The answer must reproduce every record exactly, with all pictures omitted.

*** Begin section ***

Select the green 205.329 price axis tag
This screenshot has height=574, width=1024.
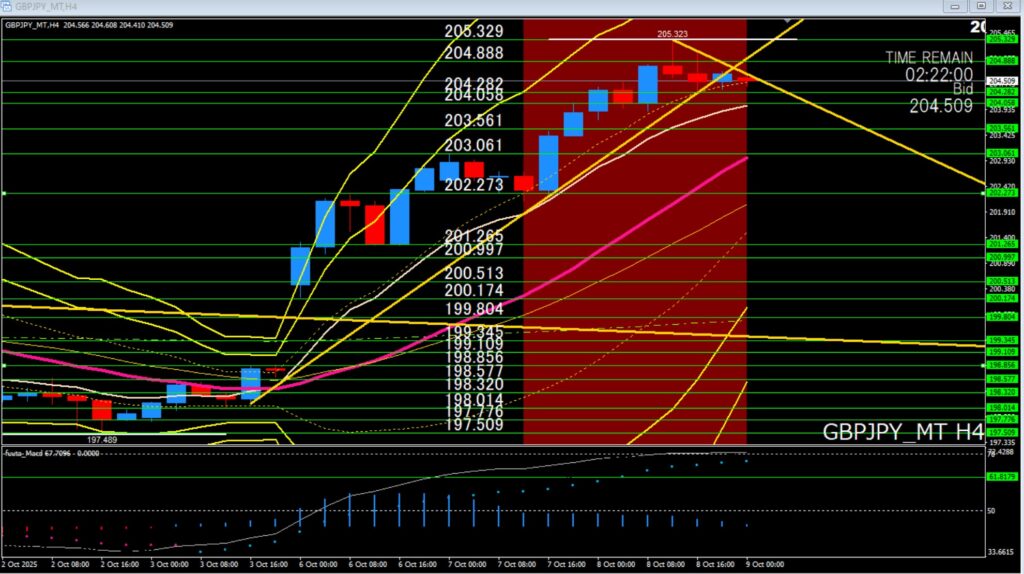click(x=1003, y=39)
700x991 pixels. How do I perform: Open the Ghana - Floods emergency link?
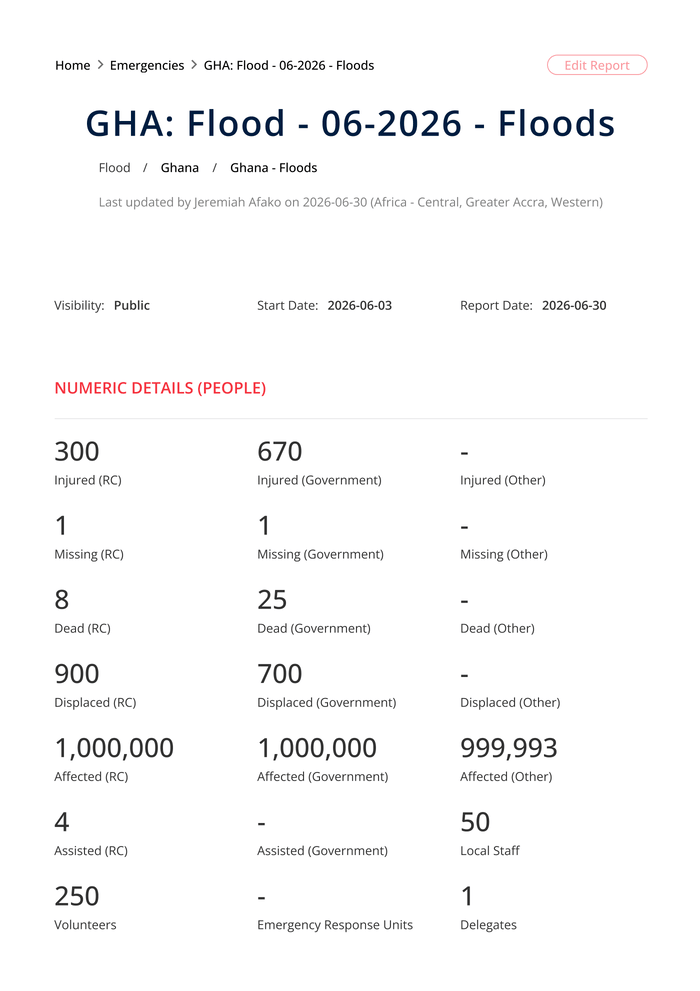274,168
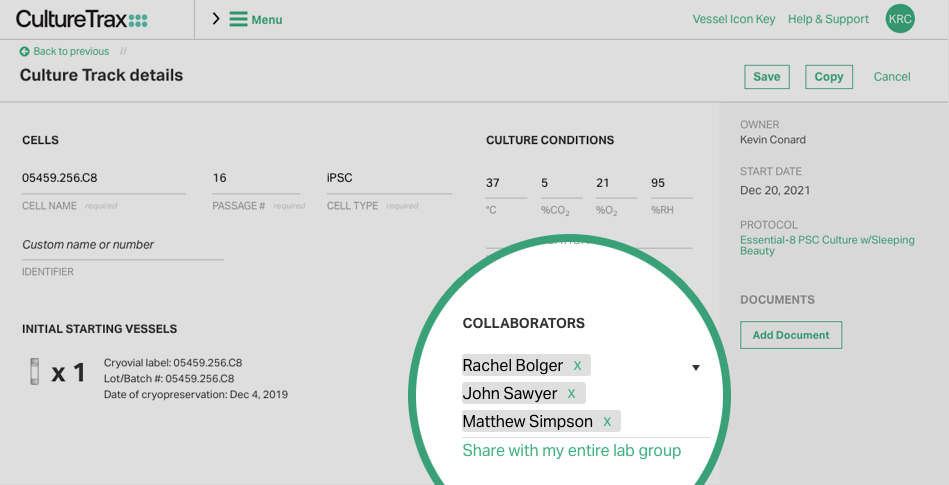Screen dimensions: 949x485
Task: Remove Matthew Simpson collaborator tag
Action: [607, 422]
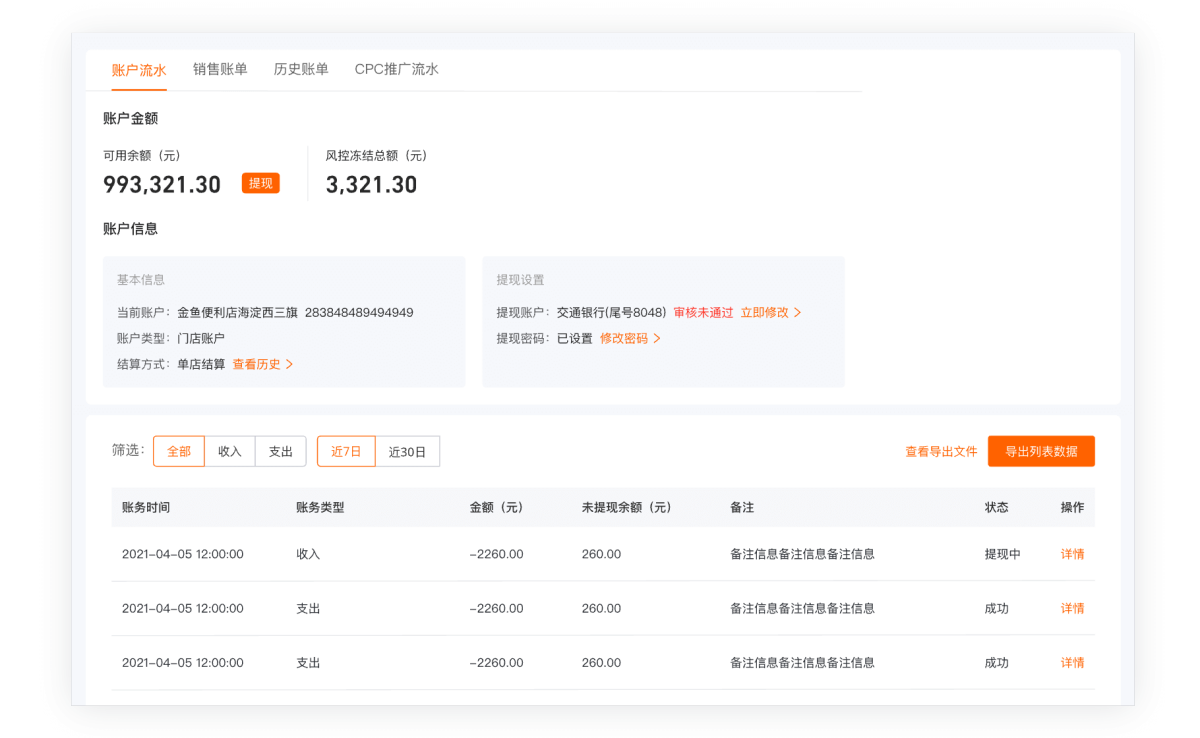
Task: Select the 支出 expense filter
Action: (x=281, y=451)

*** End section ***

-- Task result --
Select the green 205.329 price axis tag
This screenshot has height=574, width=1024.
click(x=1003, y=39)
700x991 pixels. How do I perform: Open the Ghana - Floods emergency link?
274,168
Screen dimensions: 949x485
Task: Remove Matthew Simpson collaborator tag
Action: [607, 422]
Task: Select the 支出 expense filter
Action: (x=281, y=451)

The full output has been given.